Begin Given data
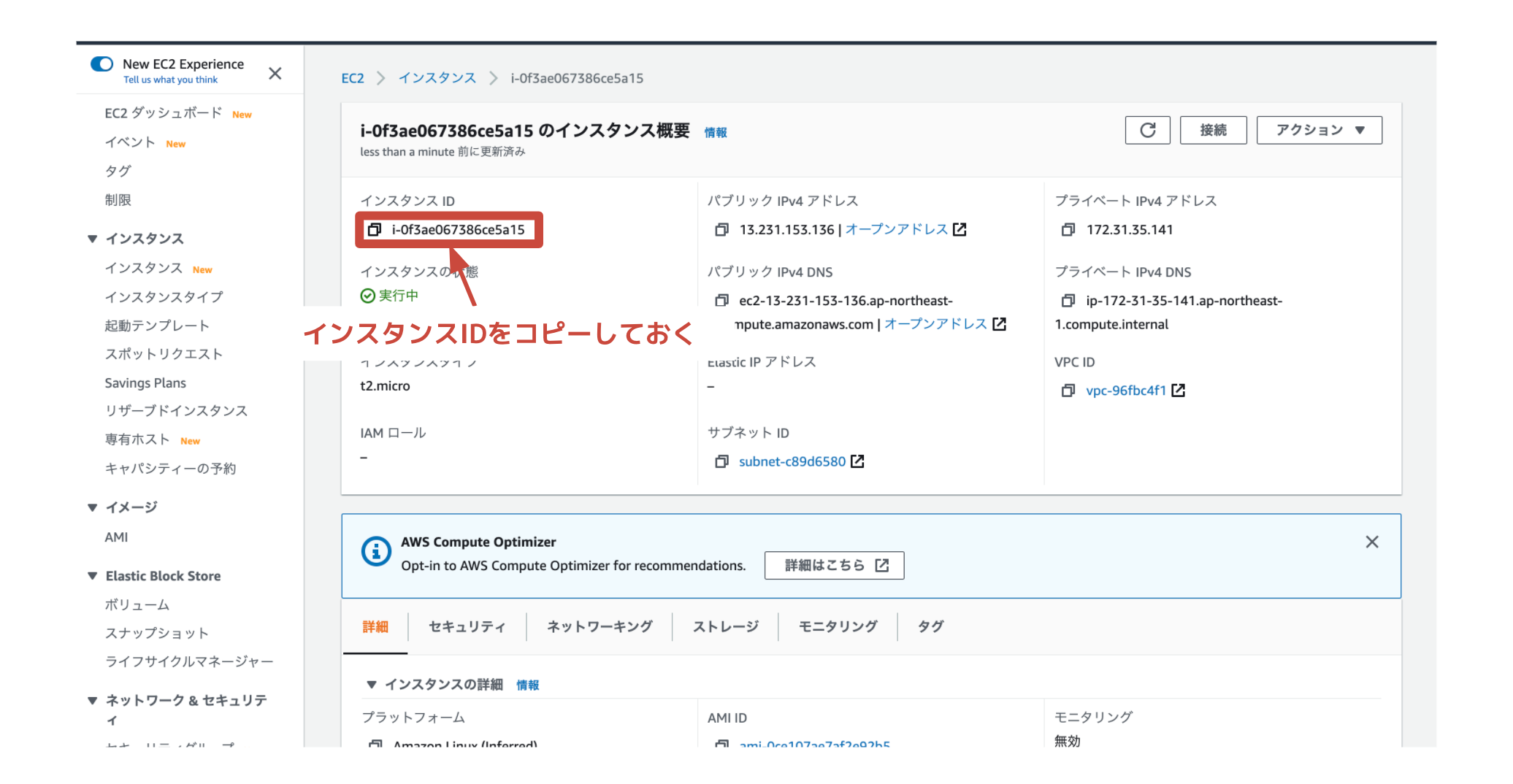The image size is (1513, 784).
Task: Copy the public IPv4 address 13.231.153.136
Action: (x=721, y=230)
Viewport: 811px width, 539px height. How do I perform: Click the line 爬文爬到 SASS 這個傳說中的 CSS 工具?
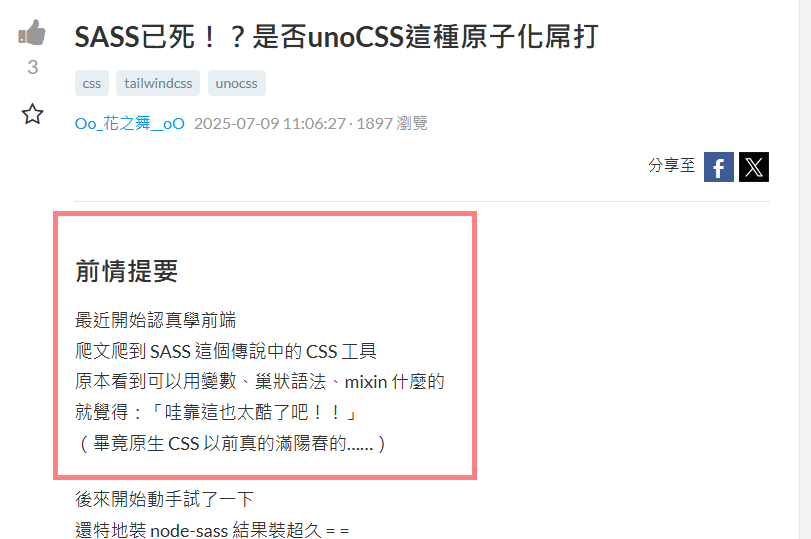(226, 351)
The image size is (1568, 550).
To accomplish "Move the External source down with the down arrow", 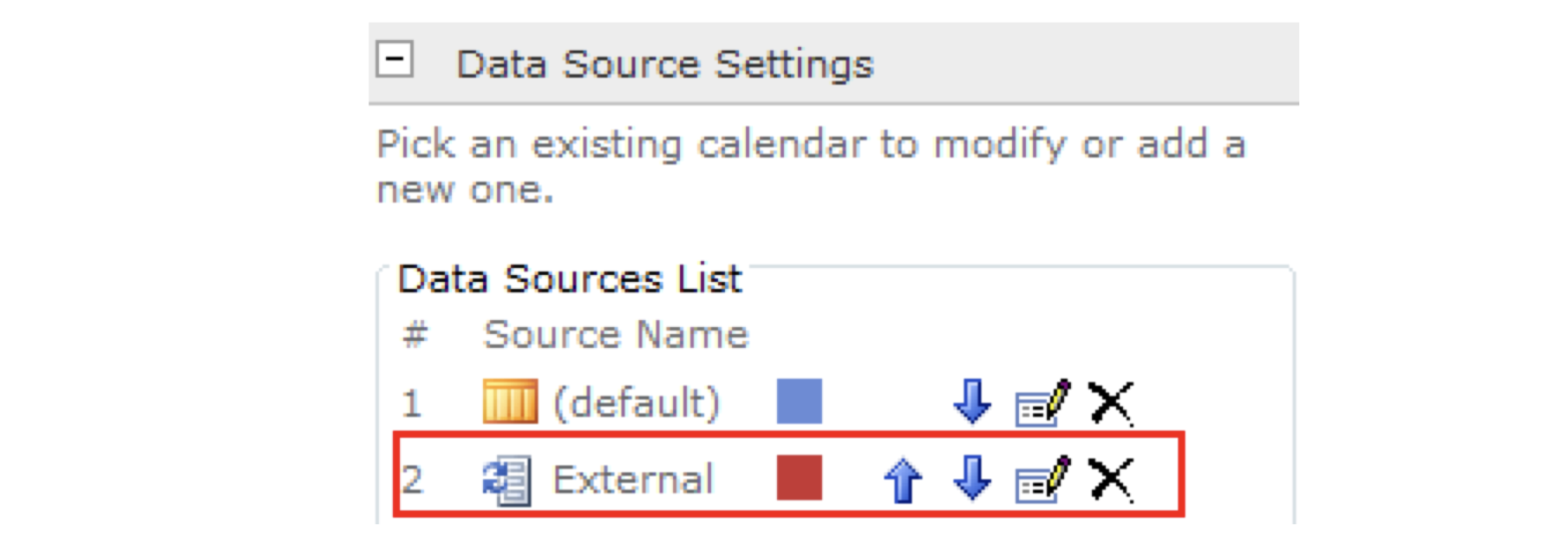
End Given data
Begin Given data
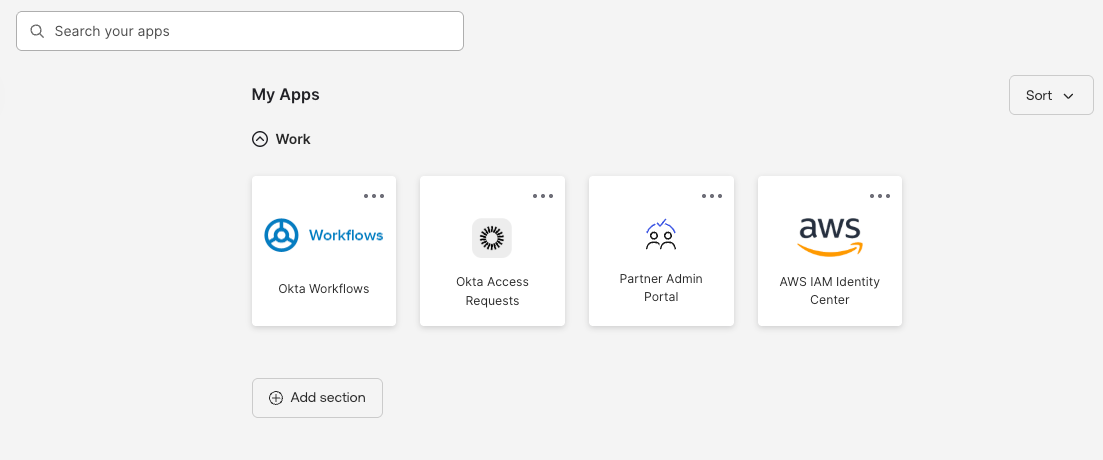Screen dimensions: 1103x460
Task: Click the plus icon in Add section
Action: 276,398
End Given data
* What is needed *
Starting with the line that contains "The image size is (1513, 784)." and going on through the line that contains "the External source", write the items above again with "Viewport" changed to "Window" and everything else kept the same. Leave the pictures out of your answer.

* The output *
The image size is (1513, 784).
Task: Copy the public IPv4 address 13.231.153.136
Action: (x=721, y=230)
Window: 811px width, 539px height. How do I perform: Click the line 爬文爬到 SASS 這個傳說中的 CSS 工具?
(226, 351)
The image size is (1568, 550).
To accomplish "Move the External source down with the down arrow", 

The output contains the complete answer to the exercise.